Ah, mas isso era dantes, há 100 anos, agora já não acontece. Nesse caso, o que dizer de Kim Hak-soon, que quebrou o silêncio das “mulheres de conforto”, as raparigas forçadas a serem escravas sexuais dos soldados japoneses na II Guerra Mundial, cujo testemunho público, em 1991, encorajou outras sobreviventes a falar e forçou o Japão a admitir e a pedir desculpa? Diz o Times que Kim morreu aos 73 anos, em 1997, e “deixou um legado duradouro e inspirou outras ex-escravas sexuais a darem a cara no Japão, Filipinas, Indonésia, Malásia, China, Austrália e Países Baixos”. Em 1991, conta o Times, Kim “ouviu notícias de que o governo japonês negava ter recrutado ‘mulheres de conforto’ e contactou um grupo de defesa dos direitos das mulheres”.

Esta é uma história que não acaba. O Times também não fez um obituário de Clarice Lispector. Ninguém conhecia a escritora brasileira, porque escrevia em português? Mas a sua colectânea de contos Laços de Família, publicada em 1960, foi um best-seller no Brasil e o romance A Maçã No Escuro, de 1961, contado do ponto de vista de um homem que acabara de matar a mulher, foi traduzido para inglês por Gregory Rabassa e publicado pela Alfred A. Knopf em 1967. Quando morreu, dez anos depois, Lispecter era conhecida no meio literário internacional.

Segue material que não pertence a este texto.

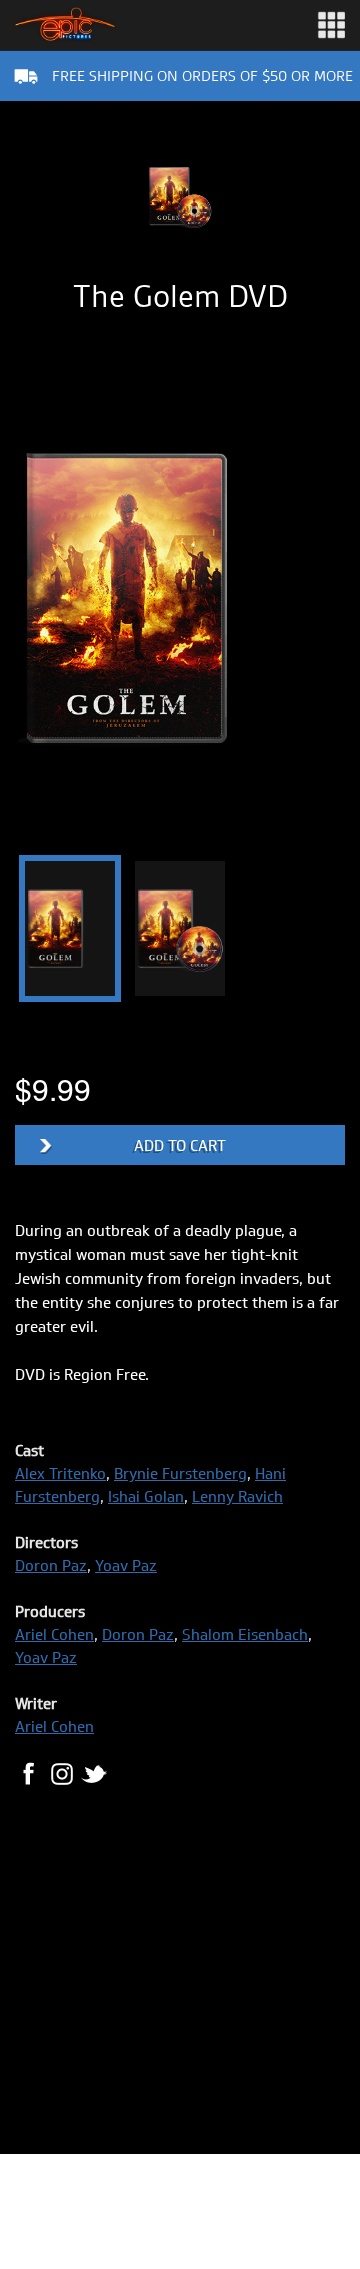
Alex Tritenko (60, 1473)
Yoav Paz (126, 1565)
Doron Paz (51, 1565)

Os novos obituários incluem Julia Morgan, arquitecta pioneira, a primeira mulher a obter uma licença profissional na Califórnia. O Times descreve-a como “prolífica criadora de centenas de edifícios”, como o Hearst Castle, o “castelo” do magnata dos jornais William Randolph Hearst, em San Simeon, hoje um museu. Em 1898, aos 26 anos, Morgan tornou-se a primeira mulher a passar nos exames de admissão da escola de arquitectura da Califórnia e foi notícia por isso: “O San Francisco Examiner saudou o feito com o título: Rapariga da Califórnia ganha grande honra.” Morreu em 1957, aos 85 anos.

Também inclui June Almeida, a cientista que identificou o primeiro coronavírus. Em 1966, Almeida “usou um potente microscópio electrónico para captar uma imagem de um misterioso agente patogénico, o primeiro coronavírus conhecido como causador de doenças humanas”.

Etc.

A lista dos esquecidos que estão a ser “obituarizados” inclui homens negros, emigrantes e pessoas com deficiência.